メルロ=ポンティ 岸和田だんじり祭りと身体性の哲学
心と身体
金原ひとみ『蛇とピアス』自傷行為をなぜするのか?
不安と憤りを身体にぶつけることで心が晴れる。でもなぜ自分に向くのか?
傷ついた身体の痛みが心の痛みと連動し、共鳴すると考えられる。
自傷行為=心と身体のバランス装置であり、アイデンティティの確認作業。
自分は誰?不安感?存在証明?不確かな心を身体がつなぎとめている行為と言える。
「でもそれでもなぜ自傷行為するのか?」
それは身体の他者性にある。(身体の両義性)
岸和田だんじり祭りを考える。
前梃子を持っているとき、人は梃子と同化している。身体が記憶しており考えずに自動的に動く。
『それはすでにはじめから終局に触れており、それ自身がその終局に身を投げていくのだ』
梃子とコマの関係を考えながら誰も、走らないし走れない。怪我や恐怖を乗り越える決意と身体が一体化している状態。
例:自転車の運転、車庫入れなどなど
棒で何かを触ってみる。古典派の解釈では手でわかるのは棒の感触のみ。しかし現実は、物体の感覚もわかる。まさに道具は身体に編入されて、身体の一部になるのだ。
子供が字を覚える。鉛筆の使い方、指との関係、動かし方etc…。しかし1度覚えれば鉛筆でも、マジックでも、チョークでも書ける。オルガン奏者も他人のオルガンでも弾ける、車の運転もハンドルの位置、レンタカーを問わず、普遍的な「やり方」が身体に記憶されていれば、苦も無くできる。この「やり方」が「一般式」でありこの一般式を状況において「変換」することで応用が可能になるのだ。

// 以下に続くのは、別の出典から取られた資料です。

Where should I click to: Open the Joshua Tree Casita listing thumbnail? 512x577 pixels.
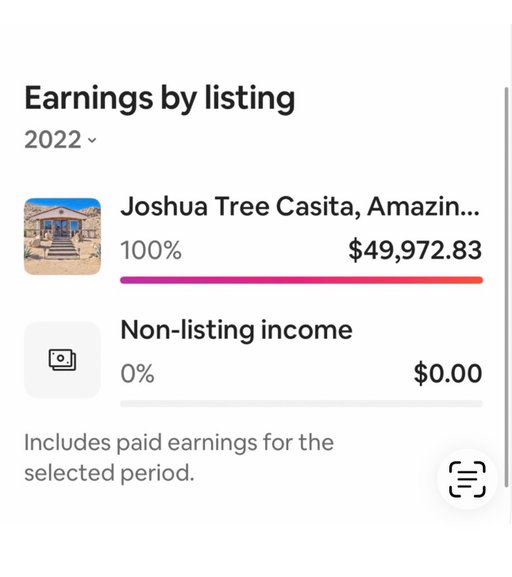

換言するに、身体は1人称であるが、同化したときに非人称になるのだ。だから自分の身体の変化に鈍感になる。そこで痛みを与えれば、我に返る。
たとえば整形手術:身体を変えることで心も変わる?
自傷行為も整形手術も根っこは同じ。
自傷行為:心のマイナスに身体もマイナスにすることで合わせる。
整形手術:身体をプラスにすることで心のマイナスを引き上げている。
心はどこにある?
デカルト以来の大問題
胸?頭?
私たちがモノに触れ感じるのは常に身体を通じて行われる。
身体は機械ではなくて、世界をつなぐ手段である。身体=肉が他者を媒介し、共通の感覚を教えてくれる。
心と身体の一体化
身体への刺激で心が晴れる。
身体は元気だがふさぎこんでいる人は、身体が元気なことの大切さを考えていない。
身体を大切にすることで心の病も減る。
「街に出る!」
もちろん心が塞いでいるときに身体を元気にさせる気持ちも起きにくい。その絶望から救うのが、希望。そしてその希望は外に出ることで出くわす可能性がある。そして身体が動くことで心も軽くなる。
デカルトへの反逆
文系理系の区別の根拠はデカルトにある。
文系:人間の精神活動を媒介にしている。歴史、芸術、思想。ここから文化が生まれた。
理系:人間の精神が関わっていない物の世界が「自然」。これが科学。
精神VS物体、心VS身体 という対立項を超越しようとした哲人がメルロポンティである。
どこに基礎があるかと言うと、「身体」であると。前述した如く身体は交換、一般式から成り立つもので、物質ではないのだ。デカルト時代は、他者、偶然性、身体はタブー。これらを彼は中心概念に据え直し、世界観を再構築しようとした人。
ポンティ書斎のデスクで読書中に心臓麻痺で突然世を去る。そして最後の読書がデカルトの「方法序説」だったという運命の皮肉がある。
ポイント
①モノと身体は同化する。これが魔術的関係である。
②身体は私と他者をつないでくれているメディアである。